The baseline FSH and LH values (RezkRCT201b (UOD v BOD) and RezkRCT2018b (C + M v letrozole) are identical (Fig. 7). The basal FSH and LH levels in Table 1 of Rezk2019a contain one identical value, one value with transposed digits and five values with a single digit different from the shared values in Rezk 2015b and Rezk 2018b (Fig. 8)

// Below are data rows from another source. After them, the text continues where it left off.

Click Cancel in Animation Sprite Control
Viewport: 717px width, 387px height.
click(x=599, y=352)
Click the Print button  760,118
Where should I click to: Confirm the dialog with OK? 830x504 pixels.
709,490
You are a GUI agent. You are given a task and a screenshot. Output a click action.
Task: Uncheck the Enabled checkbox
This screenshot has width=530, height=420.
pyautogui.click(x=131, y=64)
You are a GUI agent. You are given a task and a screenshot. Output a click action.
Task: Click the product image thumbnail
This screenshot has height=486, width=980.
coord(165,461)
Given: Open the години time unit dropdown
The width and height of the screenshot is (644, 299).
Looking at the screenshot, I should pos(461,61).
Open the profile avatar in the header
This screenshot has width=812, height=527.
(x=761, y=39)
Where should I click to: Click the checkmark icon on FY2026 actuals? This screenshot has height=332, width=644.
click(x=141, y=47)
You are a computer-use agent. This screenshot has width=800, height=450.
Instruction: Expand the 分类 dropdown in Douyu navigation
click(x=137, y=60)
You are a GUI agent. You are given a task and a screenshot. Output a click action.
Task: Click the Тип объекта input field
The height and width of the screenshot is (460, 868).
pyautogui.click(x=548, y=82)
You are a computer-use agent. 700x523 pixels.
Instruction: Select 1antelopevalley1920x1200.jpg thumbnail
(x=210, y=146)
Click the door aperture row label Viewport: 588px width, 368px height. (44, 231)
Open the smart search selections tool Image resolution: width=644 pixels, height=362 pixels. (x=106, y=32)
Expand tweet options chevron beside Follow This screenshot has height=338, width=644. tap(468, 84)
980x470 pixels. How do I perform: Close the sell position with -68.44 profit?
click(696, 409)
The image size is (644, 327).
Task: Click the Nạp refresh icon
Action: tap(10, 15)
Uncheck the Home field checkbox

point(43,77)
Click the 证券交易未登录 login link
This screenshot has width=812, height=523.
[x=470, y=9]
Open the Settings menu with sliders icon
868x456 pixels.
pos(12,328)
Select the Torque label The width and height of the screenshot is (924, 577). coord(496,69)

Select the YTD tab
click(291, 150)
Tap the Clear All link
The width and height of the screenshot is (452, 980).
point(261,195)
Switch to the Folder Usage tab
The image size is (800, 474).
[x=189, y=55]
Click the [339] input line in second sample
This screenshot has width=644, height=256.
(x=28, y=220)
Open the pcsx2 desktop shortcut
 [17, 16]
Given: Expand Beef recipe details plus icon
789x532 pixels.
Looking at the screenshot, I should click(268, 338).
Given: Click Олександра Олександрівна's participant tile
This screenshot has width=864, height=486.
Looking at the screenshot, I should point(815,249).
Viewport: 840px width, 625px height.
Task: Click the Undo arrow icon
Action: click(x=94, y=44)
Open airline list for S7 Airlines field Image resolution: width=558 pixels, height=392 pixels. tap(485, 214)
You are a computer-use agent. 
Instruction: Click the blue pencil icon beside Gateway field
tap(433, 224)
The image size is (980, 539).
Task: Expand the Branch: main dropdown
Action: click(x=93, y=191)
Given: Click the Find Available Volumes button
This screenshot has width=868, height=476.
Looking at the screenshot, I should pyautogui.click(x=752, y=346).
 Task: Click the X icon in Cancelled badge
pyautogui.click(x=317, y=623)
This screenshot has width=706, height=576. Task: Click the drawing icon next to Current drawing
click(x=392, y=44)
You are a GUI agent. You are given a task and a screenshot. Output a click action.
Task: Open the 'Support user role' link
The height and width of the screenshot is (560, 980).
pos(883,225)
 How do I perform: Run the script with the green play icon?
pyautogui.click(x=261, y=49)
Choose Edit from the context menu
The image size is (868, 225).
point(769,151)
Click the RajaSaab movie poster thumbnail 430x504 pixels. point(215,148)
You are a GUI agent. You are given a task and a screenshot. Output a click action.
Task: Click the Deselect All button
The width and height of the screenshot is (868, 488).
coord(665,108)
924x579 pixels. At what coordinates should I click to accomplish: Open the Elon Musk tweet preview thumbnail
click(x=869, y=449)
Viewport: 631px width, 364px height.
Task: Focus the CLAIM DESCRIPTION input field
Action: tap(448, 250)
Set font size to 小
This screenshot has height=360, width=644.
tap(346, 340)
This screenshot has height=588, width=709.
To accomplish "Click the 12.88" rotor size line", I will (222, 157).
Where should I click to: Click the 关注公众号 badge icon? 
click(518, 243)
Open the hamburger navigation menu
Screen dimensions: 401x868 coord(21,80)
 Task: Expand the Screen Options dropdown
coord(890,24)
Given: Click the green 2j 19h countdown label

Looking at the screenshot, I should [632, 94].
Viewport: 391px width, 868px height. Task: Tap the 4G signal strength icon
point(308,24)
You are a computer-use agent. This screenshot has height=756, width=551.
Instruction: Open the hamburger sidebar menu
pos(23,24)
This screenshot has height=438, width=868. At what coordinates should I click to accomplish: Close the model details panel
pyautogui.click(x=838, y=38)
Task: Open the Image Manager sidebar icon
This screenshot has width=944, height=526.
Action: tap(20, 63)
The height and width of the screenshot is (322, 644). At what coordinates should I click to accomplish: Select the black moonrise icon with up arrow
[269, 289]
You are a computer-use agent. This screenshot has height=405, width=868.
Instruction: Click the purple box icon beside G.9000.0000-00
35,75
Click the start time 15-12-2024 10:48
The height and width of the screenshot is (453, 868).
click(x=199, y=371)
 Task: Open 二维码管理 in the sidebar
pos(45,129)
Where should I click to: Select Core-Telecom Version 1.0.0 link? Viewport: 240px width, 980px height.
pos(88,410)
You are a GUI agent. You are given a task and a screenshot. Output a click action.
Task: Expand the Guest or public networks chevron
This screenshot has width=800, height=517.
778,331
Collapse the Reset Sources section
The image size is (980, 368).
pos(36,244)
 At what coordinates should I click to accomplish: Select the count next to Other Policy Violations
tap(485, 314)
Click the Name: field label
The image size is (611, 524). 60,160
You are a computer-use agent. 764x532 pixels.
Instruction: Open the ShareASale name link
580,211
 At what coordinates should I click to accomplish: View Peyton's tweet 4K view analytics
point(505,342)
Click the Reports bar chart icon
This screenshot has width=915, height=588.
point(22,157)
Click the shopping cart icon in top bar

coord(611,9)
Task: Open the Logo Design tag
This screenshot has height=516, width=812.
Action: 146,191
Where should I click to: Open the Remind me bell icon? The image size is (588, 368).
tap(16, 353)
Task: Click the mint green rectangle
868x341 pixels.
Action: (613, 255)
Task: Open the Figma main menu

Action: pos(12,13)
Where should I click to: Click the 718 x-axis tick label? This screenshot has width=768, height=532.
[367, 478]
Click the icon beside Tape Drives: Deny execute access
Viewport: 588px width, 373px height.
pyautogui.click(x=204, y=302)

Rezk2017d, Rezk2017i, RezkRCT2019b, RezkRCT2019d, Rezk2018a, and RezkRCT16_U3 all measured uterine Doppler parameters in women undergoing different types of contraception. They all recruited in Menoufia hospital over overlapping time periods. Three were RCTs and two cohort studies. Despite studying identical treatments (LNG-IUS) in identical patient groups, Rezk 2017 and Rezk 2019 observed major differences in baseline and 6-month Doppler indices on which the authors did not comment. Despite two shared authors and overlapping recruitment periods in the same centre, neither paper cited the other. The two observational studies (Rezk2017d, Rezk2017i) both had submission dates that were incompatible with the report recruitment periods and follow-up duration.
Our findings are summarised in Table 5. For all tables with categorical variables there was an excess of even numbers. For 35 tables the probability of the observed excess or greater for the single table was P < 0.05. one individual table where all 47 categorical variables were even the probability was P = 0.000000000000007. Overall, with 925 even numbers and 92 odd numbers, the probability that this has happened by chance is p = 2.12e-150
Overall, we found 35 problematic papers. These included 14 prospective cohort studies with submission dates that were incompatible with the stated follow-up period, one paper reporting without any comment a rate of SLE in pregnancy about 17 times higher than previous reports, and another cohort study with an implausible recruitment rate. We also found three pairs of RCTs with what appears to be data copying and ten studies with overlapping recruitment of the same participants in the same centre without explanation of how participants were allocated between studies. These are all summarised in a table of problematic studies. Note that this table does not include the 11 studies with exactly balanced randomisation. Finally the probability of observing the excess of even numbered categorical variables in Dr Rezk’s papers overall is infinitesimal.